Sparse autoencoders is a unsupervised learning algorithm which tries to learn an identity function of the input. As mentioned in the notes of Andrew Ng's lecture on deep learning the average activation of neurons in the hidden layer over the training set are restricted lets say to 0.01 (rho) which is called the sparsity parameter. I am confused as to why would we be interested to restrict the activation of hidden neurons ?
2 Answers
An autoencoder attempts to reconstruct the input. During the process it could learn the identity function if the size of the hidden layers is greater than the number of inputs. However that is not desirable.
During learning, the autoencoder discovers the most common features in the input. For example if the input is a natural image, it discovers an edge because it is the most common feature in all natural images.
In the simplest case, the autoencoder is constructed with fewer hidden units than its input layer. As hidden units are added, it can enlist more features to represent the input. However, as the number of hidden units exceeds the number of input units, the features becomes more and more dependent. The autoencoder can discover those features when the hidden layers are densely activated.

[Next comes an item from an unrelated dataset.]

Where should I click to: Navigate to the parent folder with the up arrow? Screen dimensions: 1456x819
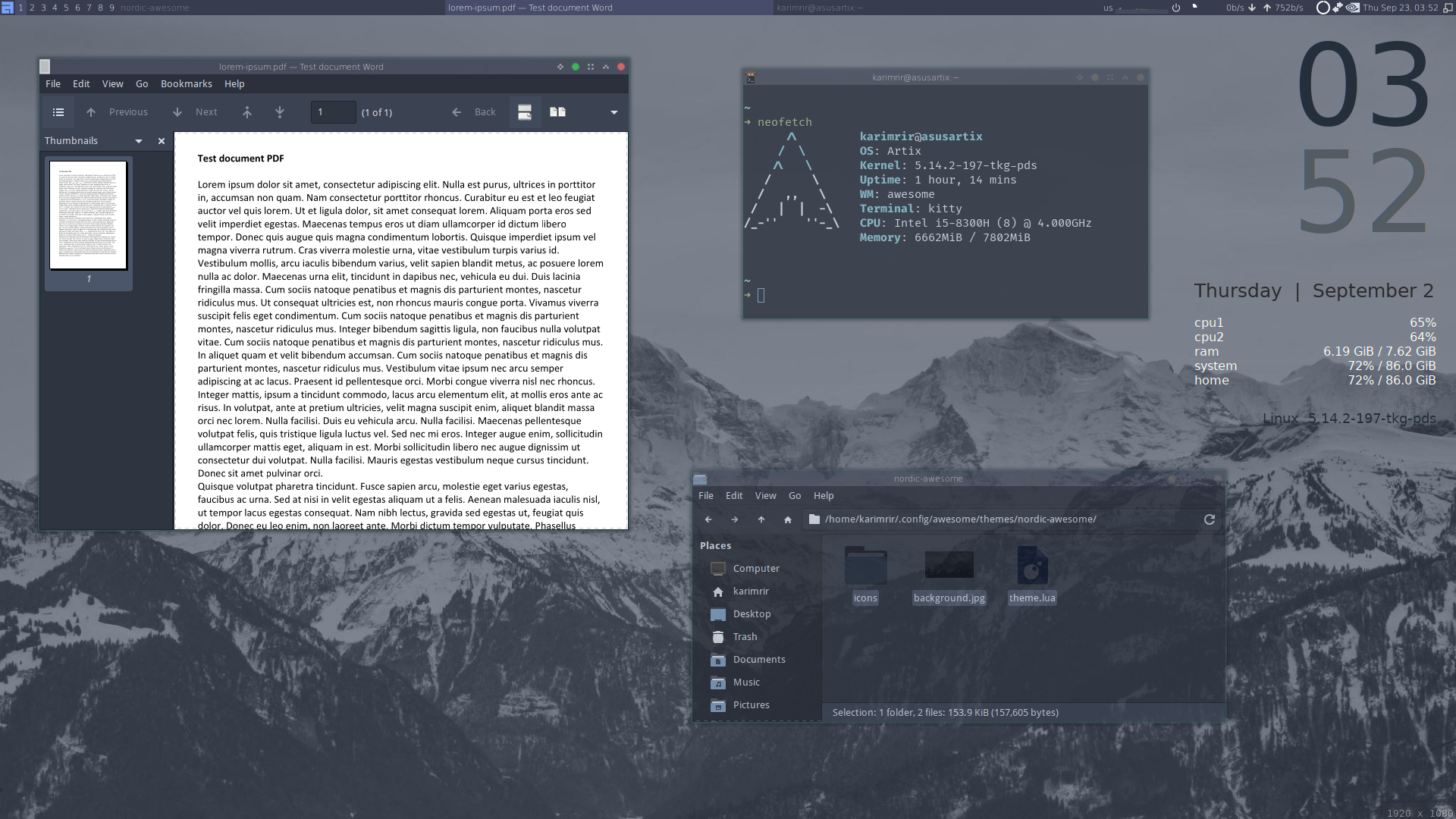tap(761, 519)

Sparsity restricts the activation of the hidden units, which reduces the dependency between features. This allows us to increase the number of features, which is desirable.
-
$\begingroup$ Good answer. I hope you don't mind I polished it a bit. $\endgroup$– Neil GCommented May 6, 2015 at 9:26
Autoencoder is a NN-versioned POD
Sparsity results from the assumption "the law behind complexity is simple". And your job is to try to find the most simple one by changing your weights.